The FDA's Real-Time Oncology Evaluation (RTOR) pilot software was used to review this request.
Information in Support of the Approval
KEYNOTE-811 (ClinicalTrials.gov, NCT03615326) was a multicenter, randomized, double-blind, placebo-controlled study that included 692 patients with HER2-positive advanced gastric or GEJ adenocarcinoma who had not previously undergone systemic treatment for metastatic disease. The chemotherapy protocol (5-fluorouracil [5-FU] plus cisplatin [FP regimen] or capecitabine plus oxaliplatin [CAPOX regimen]) and regional area (Europe/Israel/North America/Australia, Asia, or Rest of the World) were used to stratify the randomization. Patients were randomly assigned to one of the following treatment arms (1:1):
KEYTRUDA 200 mg, trastuzumab 8 mg/kg on first infusion and 6 mg/kg in subsequent cycles, followed by investigator's options of cisplatin 80 mg/m2 for up to six cycles and 5-FU 800 mg/m2/day for five days (FP) or oxaliplatin 130 mg/m2 for up to six cycles and capecitabine 1,000 mg/m2 bid for 14 days (CAPOX). On Day 1 of each series, KEYTRUDA was given before trastuzumab and chemotherapy; or
Placebo, trastuzumab, and the investigator's option of chemotherapy regimen: FP or CAPOX, dosed as before.

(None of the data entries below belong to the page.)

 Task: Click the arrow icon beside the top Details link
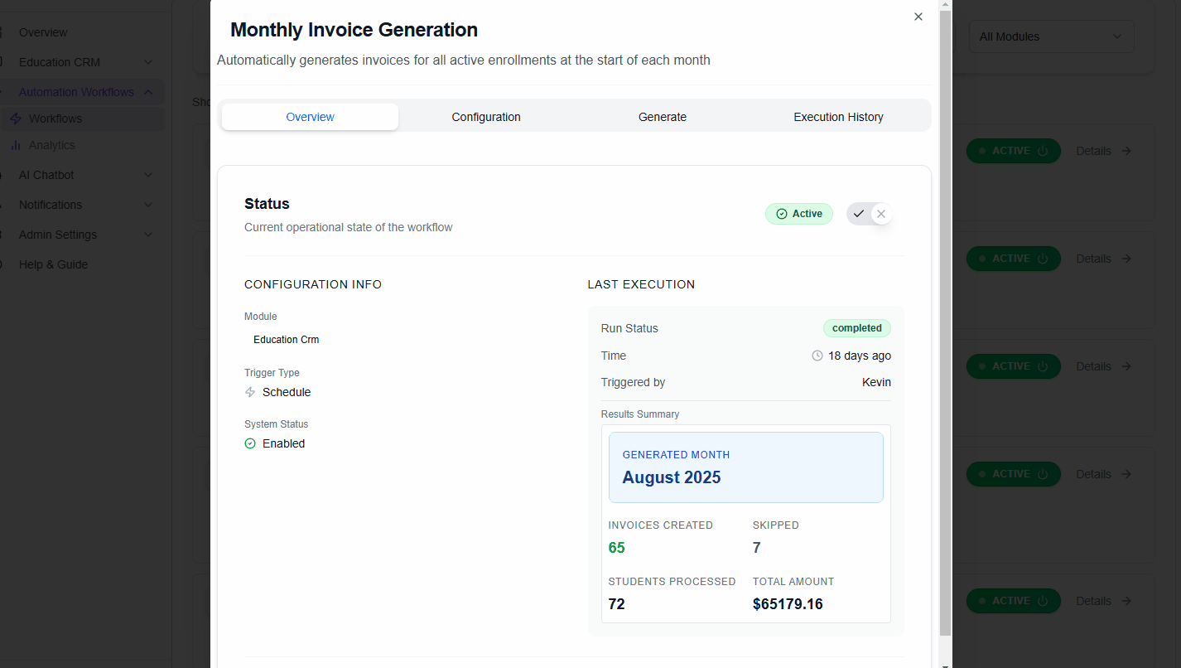pos(1127,150)
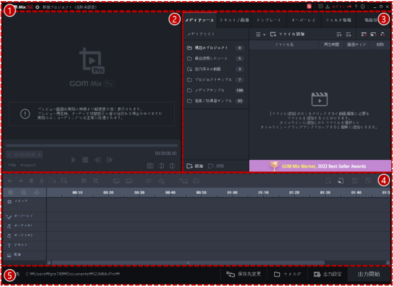Take a snapshot with the camera icon

coord(150,165)
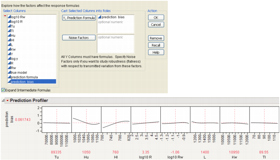The width and height of the screenshot is (280, 160).
Task: Collapse the Prediction Profiler disclosure triangle
Action: [3, 100]
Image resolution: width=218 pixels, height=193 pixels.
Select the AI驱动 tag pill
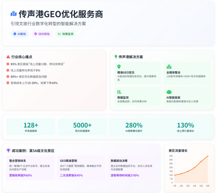(20, 34)
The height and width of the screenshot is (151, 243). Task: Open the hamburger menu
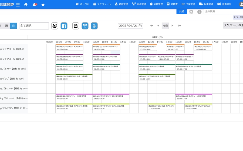coord(18,5)
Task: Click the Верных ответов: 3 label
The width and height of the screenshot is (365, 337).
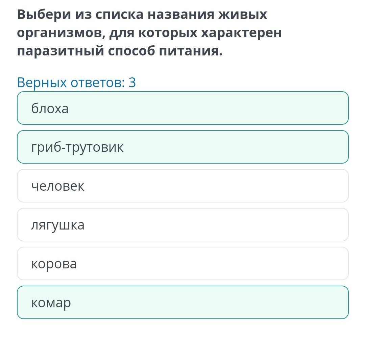Action: pyautogui.click(x=77, y=82)
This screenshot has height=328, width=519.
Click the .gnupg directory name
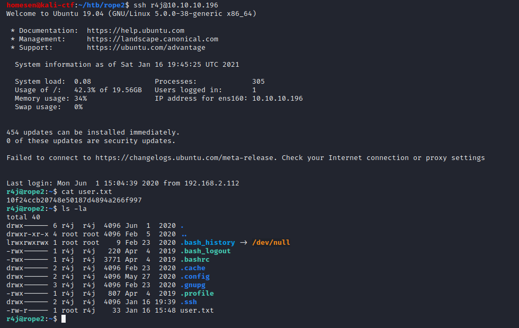[x=193, y=285]
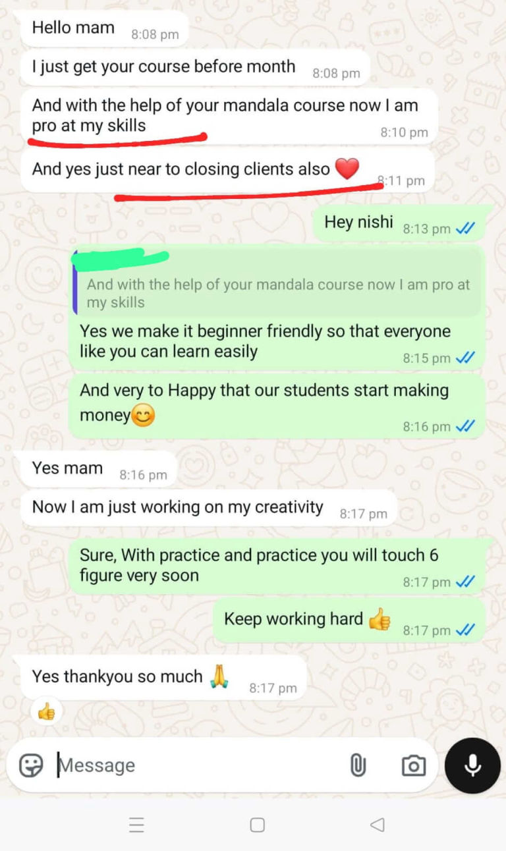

Except for oral capecitabine, all research drugs were given as an intravenous infusion every three weeks. Treatment with KEYTRUDA was extended for a period of 24 months or before RECIST v1.1 identified worsening of disease as assessed by blinded independent central examination (BICR) or intolerable toxicity. ORR and length of reaction (DOR) by BICR using RECIST v1.1, updated to adopt a maximum of 10 target lesions and a maximum of five target lesions per organ, were major outcome measures measured in an interim efficacy study.
ORR and DOR were tested among the first 264 patients randomized at the time of the interim study. The 264 patients had a median age of 62 years (range, 19 to 84), with 41% being 65 or older; 82 percent were male; 63 percent were white, 31 percent Asian, and 0.8 percent were black; 47 percent had an Eastern Cooperative Oncology Group (ECOG) PS of 0, and 53 percent had an ECOG PS of 1. Ninety-seven percent of patients had stage IV metastatic illness, and three percent had locally progressed unresectable disease. Eighty-seven percent of tumors had PDL1 with a CPS 1 expression. Ninety-one percent (n=240) of the tumors were not microsatellite instability-high (MSIH), two percent (n=2) were MSIH, and eight percent (n=22) had no identified status. CAPOX was given to 87 percent of the patients.
Patients who received KEYTRUDA in combination with trastuzumab and chemotherapy had a statistically important better ORR than those who received placebo in combination with trastuzumab and chemotherapy.